The labs will work with several world-class researchers who have deep expertise and experience with ALS and the genes associated with the disease. The consortium will include Robert Brown, D.Phil., M.D., a neurologist at the University of Massachusetts Medical School who has devoted his career to identifying gene mutations that cause ALS; Aaron Gitler, Ph.D., a geneticist at Stanford University whose recent work has focused on risk factors associated with ALS; Tom Maniatis, Ph.D., a molecular biologist at Columbia University studying changes in gene expression associated with ALS; Guy Rouleau, M.D., Ph.D., a neuro-geneticist at the University of Montreal with expertise in gene identification in multiple neurological diseases; and Neil Shneider, M.D., Ph.D., a neurologist and neuroscientist in the Motor Neuron Center at Columbia University, whose work focuses on mechanisms of motor neuron degeneration in ALS.

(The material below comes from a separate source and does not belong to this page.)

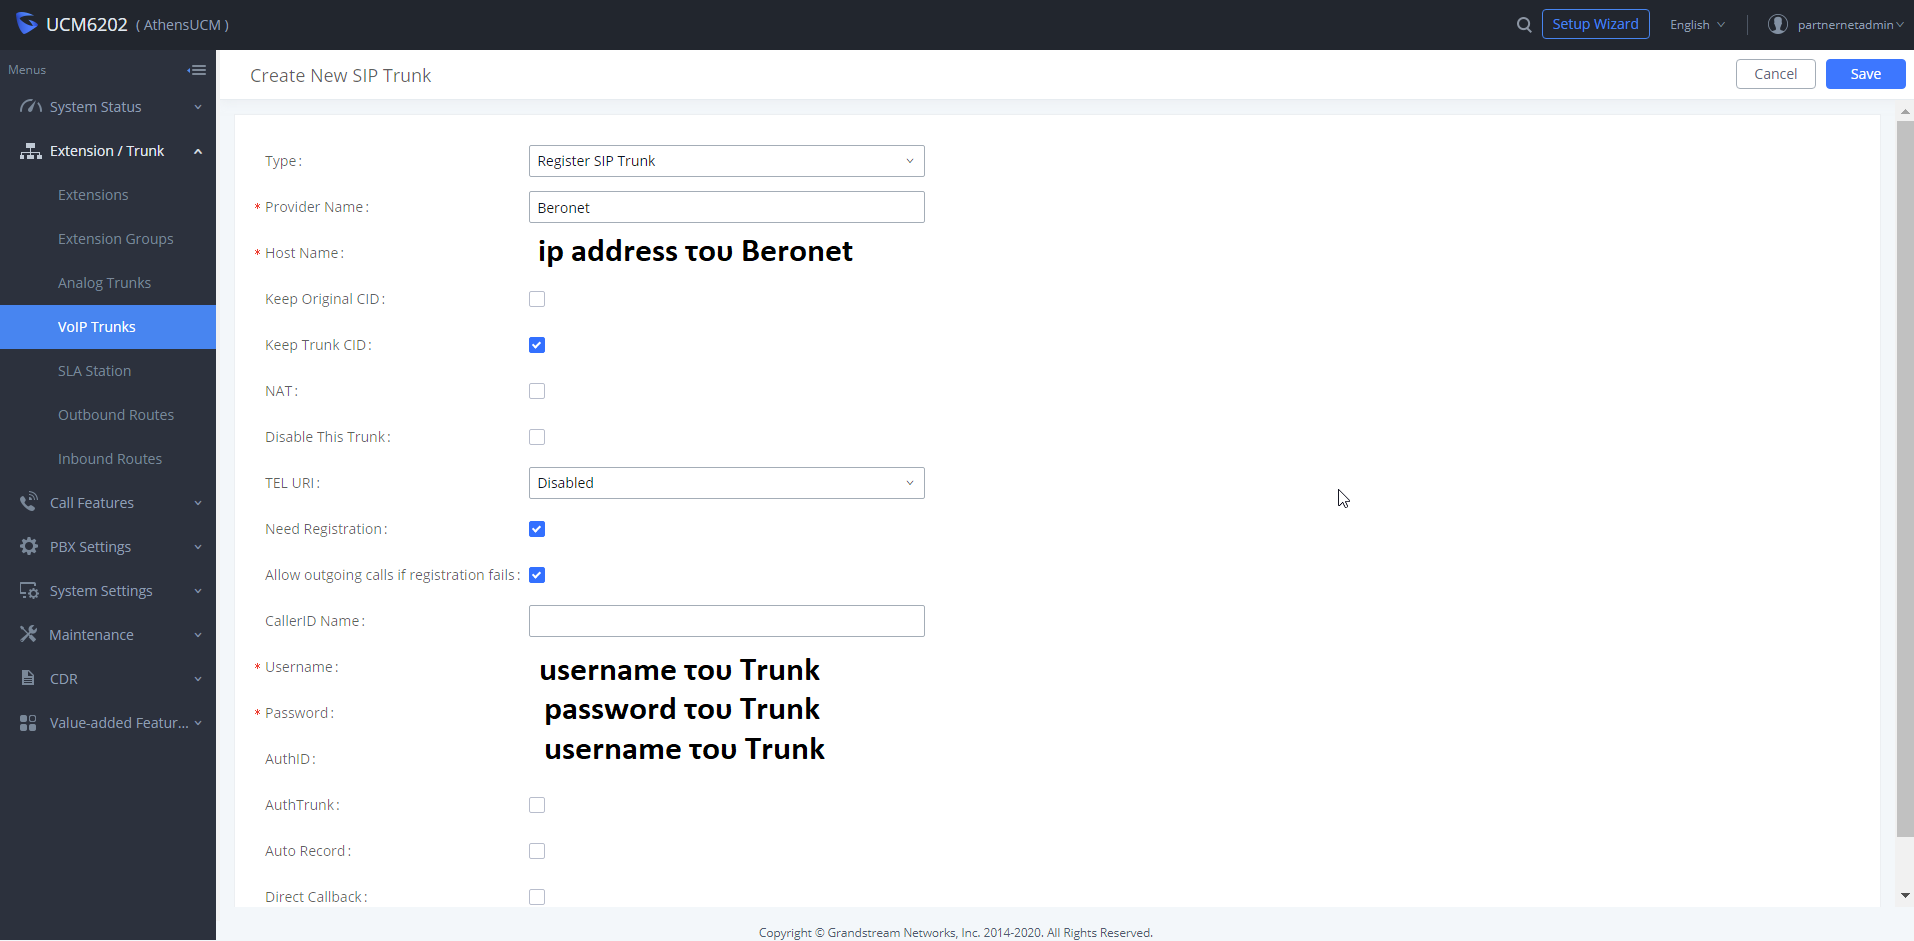The height and width of the screenshot is (941, 1914).
Task: Click the vertical page scrollbar
Action: point(1904,480)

"We are proud to collaborate with these distinguished academic and research institutions as part of our mission to discover and develop therapies for patients with ALS," said Tim Harris, Ph.D., senior vice president of translational medicine and biochemistry at Biogen Idec. "ALS is a devastating and deadly neurodegenerative disease, and there is an urgent need for effective therapies. This effort promises to yield a better understanding of the genetic underpinnings of the disease and possibly provide new targets for potential therapies."